Xavier Gens shoots sweeping shoots in the close confines of the single bunker level of the apartment building. Even in the closed quarters, the director moves through the space with sailing panning camera shots. At each stage of the group’s descent into madness, Gens displays each survivor guilt, fears or worse with an effective
 slide show flair. Reminding me of the first Saw movie, the dusty stone surroundings and flickering lights set a very tense mood. Throw in the irrational members of the group with no place to go and time on their idle hands, and Gens sets a stage fused to explode.

Even for die hard post-apocalyptic film fans, The Divide is one of the more disturbing stories put to film in years. Sure, the Hostel and Saw franchises have desensitized audiences thoroughly and there have been many claustrophobic films focusing on a small band of people, their social structure, the absence of law, and the extent man will fall in order for survival. From Ten Little Indians to Lifepod, all entail the deterioration of social structure, but The Divide sets aside the tiptoeing and puts all of it on screen for all to see. From dismemberment to forced sexual acts, this movie holds little back.

The Divide will probably never see the light of day in the mainstream. In the unrated format, there is too much too often with most taboos are not off limits.

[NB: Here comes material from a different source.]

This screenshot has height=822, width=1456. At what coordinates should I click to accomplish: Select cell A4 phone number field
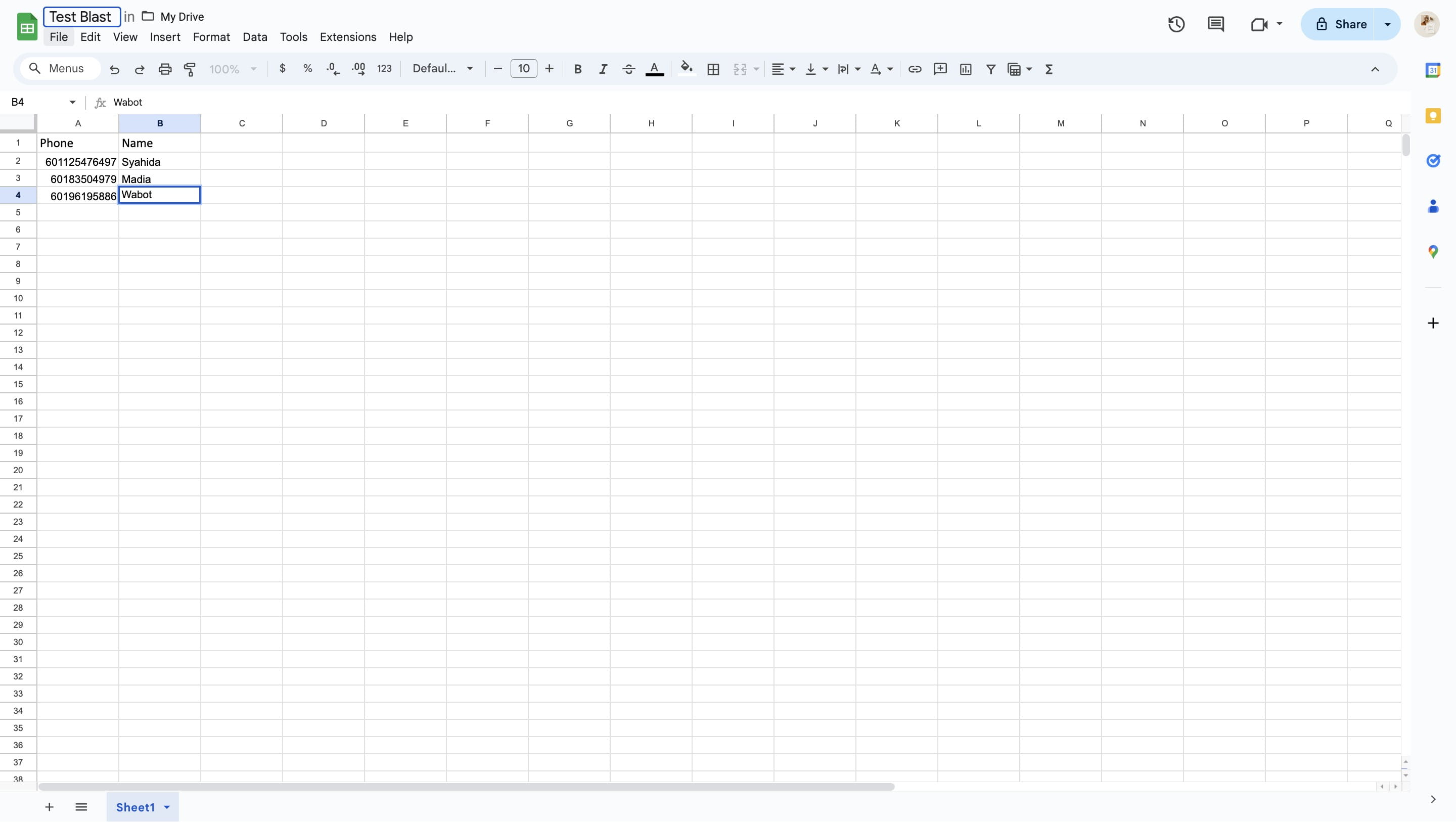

Not rated and clocking in at almost two hours, the film could have been tightened up by twenty minutes to quicken the pace, but Xavier Gens takes his time in building up the steady decline of what could be the last people alive. Not for the faint of heart, The Divide will polarize lovers of the genre, dividing the fans into those who love it and those who would rather walk away.